10. Bölüm: 'Hayal'

577 49 18
                                    



Hiçbir zaman içinde bulunamayacağım mutlu fotoğraflar, asla önünde duramayacağım binalar, adım atma ihtimalimin dahi olmadığı başarıya ulaşan merdivenlerler, binemeyeceğim trenler, alamayacağım biletler, gidemeyeceğim şehirler, sokakta yürürken karşılaşma ihtimalimin bile olmadığı 'iyi' insanlar, asla duyamayacağım sevgi cümleleri, gelmeyecek günler, geçmeyecek yıllar...

Ve asla onarılmayacak kırık bir ruhum vardı.

Bir kişinin neyi yapıp neyi asla yapamayacağını bilmesi zeka seviyesinin yüksekliğini gösterirdi, bana göre. Çok küçük yaşlardan itibaren yapabileceklerimin ve asla yapamayacaklarımın listesini oluşturmuştum. Listemin farkındaydım. Çoğu insan bahsettiğim listenin farkında bile değildi çünkü kendilerini tanımıyorlardı.

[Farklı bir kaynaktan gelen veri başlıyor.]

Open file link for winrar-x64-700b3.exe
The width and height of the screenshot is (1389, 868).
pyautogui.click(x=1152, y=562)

Kendileri değil, ruhlarını tanımıyorlardı. Kişiliklerini, karakterlerini, kalplerini, zihinlerinde dönen düşünceleri tanımıyorlardı. Bir düşünce kafasında, şeytan gibi dürtüyor beyinlerini ama onlar düşünceyi tanımak yerine uygulamayı seçiyorlardı. Her defasında!

Tanımak, uygulamak. Tanımadan uygulamak. İşte sıradan ve zeki insanları ayırt edebilen noktalardan biriydi bu. İnsan önce kendini sonra ruhunu sonra düşüncelerini tanıyorsa; O insan zekinin sözlükteki karşılığıydı.

Aksi iddia edilemez.

Bar kavgasının ardından yani son iki gündür aklımda geçen tek şey buydu. İnsanlar kendilerini tanımıyorlardı. Kendini tanıyamayan insanlar bana göre bir başkasınıda tanıyamazlardı. Bir başkasını tanıyamayan insanlar, afallardı. Afallarsa, stabilliğini kazanmak için yanlış düşüncelerin peşinden giderlerdi. Yanlış düşüncelerim peşinden giderlerse ve bir sonuca ulaşamazlarsa da...

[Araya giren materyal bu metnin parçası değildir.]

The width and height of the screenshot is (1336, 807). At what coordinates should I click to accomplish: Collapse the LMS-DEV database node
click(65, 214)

Özetle, işin sonunda babam ya da Ebru gibi olurlardı işte.

Yanlış düşüncelerin kurbanı olan, kendini tanımanın t'sini bile çözemiş bir müptezel ya da aynı etkenlere sahip bir alkolik ya da bir akıl hastası olurlardı. Dünyayı daha katlanılmaz hale getiren türden bir şey olurlardı yani. Yeterince katlanılmaz hayatlarımızı daha katlanılmaz hale getiren şeyler...

Akıl hastası haricinde, isteyerek kontrolünü kaybeden insanlardan gerçekten nefret ediyorum. Normal insanlardan ettiğim nefretin iki katını besliyordum onlara.

Aptal orospu evlatları.

İki kaşımın ortasında oluşan yarığa sinirimi gömmeye çalışıp elimdeki sarı stres topunu kısaca sıktım ve odamın en köşesinde bulunan, eşyalardan epeyce uzak kalmış beyaz duvara doğru fırlattım. Top duvara bir kez çarpıp bana geri döndü. Tüylü halının üstünde bağdaş kurarken topu suratıma çarpmadan bir saniye önce yakalayıp yine duvara attım. Bu işlemi sırf stresim geçsin diye bir kaç kere daha yaptıktan sonra tam ayağı kalkacaktım ki odamın kapısının tıklatılmasıyla topu tutup durdum.

"Nevra, benim." dedi Gizem kapının ardından. "Müsaitsen içeri girebilir miyim?" Ah... Hiç olmasa bu evde birileri nezaket ve görgü kuralından haberdardı. Bazılarının aksine.

"Gir."

Kapı tok bir ses çıkartarak açıldı, açıldığı saniyede kapandı. Gizem'in adım seslerini duydum. Temkinliydi. "Neredesin?"

"Yerde."

"Ait olduğun yerdesin, ha?" Yatak başlığımın önünden dolandığında odağıma girmeyi başarmıştı. Sırtımı çalışma masama yaslandırıp tebessüm eden çilli suratına düz bir ifadeyle bakmaya başladım. Beş yaşındaki çocuğun bile giymeyeceği cinsten, çizgi film karakterleri baskılı kırmızı pijamasıyla bana 'ait olduğum yeri' hatırlatması çok komikti. Gülme yetim olsa gülerdim. Kesin. "Takılıyorum sadece sana. Beni öldürecekmiş gibi bakmayı keser misin?"